Crashpad Bon, essentiellement, sans crashpads, il est assez difficile de pratiquer le bloc à l’extérieur. La question qui revient souvent est la suivante: Combien de crashpads ais-je besoin ? La réponse variera selon votre pratique. Règle générale, on recommandera 2 crashpads au minimum pour protéger la chute d’un bloc de 8 à 10 pieds avec une zone d’atterrissage sécuritaire. Plus le bloc est haut, et moins la zone d’atterrissage est sécuritaire, plus le nombre de crashpads nécessaires augmentera. Lors d’une sortie de bloc avec vos amis, si tout le monde amène 1 à 2 crashpads, vous pourrez profiter amplement de la journée sans trop de tracas. Sur la shop, le roulement des crashpads est assez rapide. C’est-à-dire que lorsqu’on en reçoit, ils se vendent rapidement. Pour l’instant, il reste encore quelques modèles intéressants. Entre autres, le Mondo de Black Diamond qui, avec sa grandeur et son épaisseur, vous protégera pour la plupart des situations.
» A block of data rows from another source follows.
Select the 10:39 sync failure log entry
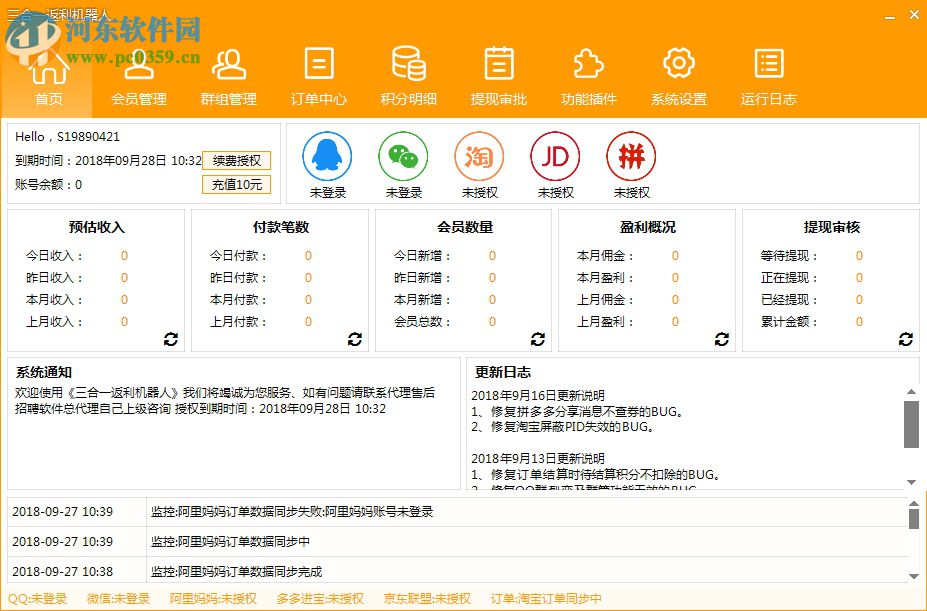927x611 pixels. [300, 511]
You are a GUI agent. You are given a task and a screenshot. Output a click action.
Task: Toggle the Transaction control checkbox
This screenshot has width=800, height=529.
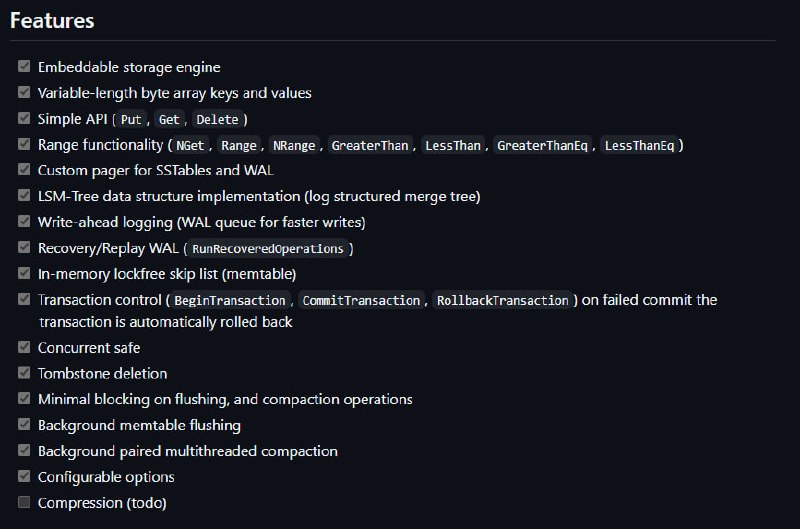point(24,299)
Le Drop Zone est un produit similaire, mais de plus petite taille. Sinon, Petzl propose le Cirro et le Alta, des crashpads d’une grande qualité qui ne passeront certainement pas inaperçus.
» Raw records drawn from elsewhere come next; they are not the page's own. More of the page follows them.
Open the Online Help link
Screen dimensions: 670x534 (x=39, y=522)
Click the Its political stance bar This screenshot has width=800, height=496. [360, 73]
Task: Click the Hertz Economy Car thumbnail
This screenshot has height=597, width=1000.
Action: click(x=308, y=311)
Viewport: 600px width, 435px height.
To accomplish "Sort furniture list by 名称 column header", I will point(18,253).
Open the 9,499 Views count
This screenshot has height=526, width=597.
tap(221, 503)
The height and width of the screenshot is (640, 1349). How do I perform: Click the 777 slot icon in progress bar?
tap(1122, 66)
Brosse Après le crashpad et les chaussures, l’outil le plus important à l’extérieur est une brosse. Sans elle, vous ne pourrez donner que quelques essais sur un problème avant que les prises deviennent trop glissantes. Plusieurs types de brosses existent, mais les brosses en poil de sanglier dominent présentement le marché. Leur souplesse, leur habileté à déloger la craie et le fait qu’elle n’abîment pas le rocher en font un produit de choix. Les trois brosses proposées serviront dans différents contextes. La brosse Flathold est probablement la plus polyvalente pour des petites et grosses prises. La BlackDiamond est plus large et fera un meilleur travail sur les grosses prises, tandis que la Digit Climbing sera utile afin de brosser les grandes surfaces, par exemple une longue rampe ou une lip, ou même afin de « dépoussiérer » un bloc qui n’a pas été grimpé depuis longtemps.
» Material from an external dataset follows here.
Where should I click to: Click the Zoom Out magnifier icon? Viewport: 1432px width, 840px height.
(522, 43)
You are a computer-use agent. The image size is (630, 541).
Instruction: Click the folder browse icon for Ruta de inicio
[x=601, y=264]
Brosse de métal Ceux qui désirent développer de nouveaux blocs auront certainement besoin d’une brosse de métal. Il ne faut jamais utiliser ce genre de brosse sur des problèmes déjà établis. Par contre, si vous désirez enlever la mousse de blocs vierges, cet outil vous sera indispensable. Aussi, si vous désirez grimper un bloc qui n’a pas vu d’action depuis quelques saisons, il se pourrait que vous ayez à le renettoyer avec ce type de brosse.
Sac a pof
Il va de soi qu’un chalkbag est nécessaire à vos sessions à l’extérieur. Certains les préfèrent plus gros, d’autres plus petit. L’important, c’est qu’il convienne à vos besoins et qu’ils durent longtemps. Le Lunch BagOrganic est un classique intemporel. Simple, indestructible, coloré! Dans une optique un peu plus funky, SoIll vous propose en chalkbag en Tyvek or. Très design et solide, c’est un choix difficile à ignorer. Si vous désirez acheter local, Keltech propose des sacs simples et efficaces de toutes les grandeurs.
Magnésie
Le type de magnésie que vous utilisez peut avoir une grande influence sur votre grimpe. Disons seulement que certains types de magnésie sont d’une plus grande qualité que d’autres… Tokyo Powder et Frictions Labs offrent tous deux un produit de grande qualité. Ces deux options sont un peu plus dispendieuses, mais après les avoir essayés, vous ne pourrez plus vous en passer. De son côté, Flashed offre une magnésie un peu plus abordable qui fait un bon travail.
Tape
Que ce soit pour stabiliser vos doigts, pour les protéger de blessures ou bien pour continuer votre session d’escalade malgré un manque de peau, le tape est votre meilleur ami. D’ailleurs, pour les grimpeurs n’étant pas habitués aux rigueurs du rocher, vous en aurez définitivement besoin lors de vos premières sessions; votre peau ne tiendra pas le coup! Encore une fois, vos préférences dicteront votre choix. Le tape Mueller est un classique depuis longtemps. Votre peau s’amincit à un rythme effréné? Le Mueller est pour vous. Le tape Jaybird, quant à lui, est un peu plus rigide et fonctionne très bien pour gérer vos blessures aux doigts. En ce qui a trait au Flashed, c’est probablement le tape qui tiendra le coup le plus longtemps. Sa colle est magique. Vous aurez toutefois besoin d’un peu plus d’effort pour l’enlever après votre session.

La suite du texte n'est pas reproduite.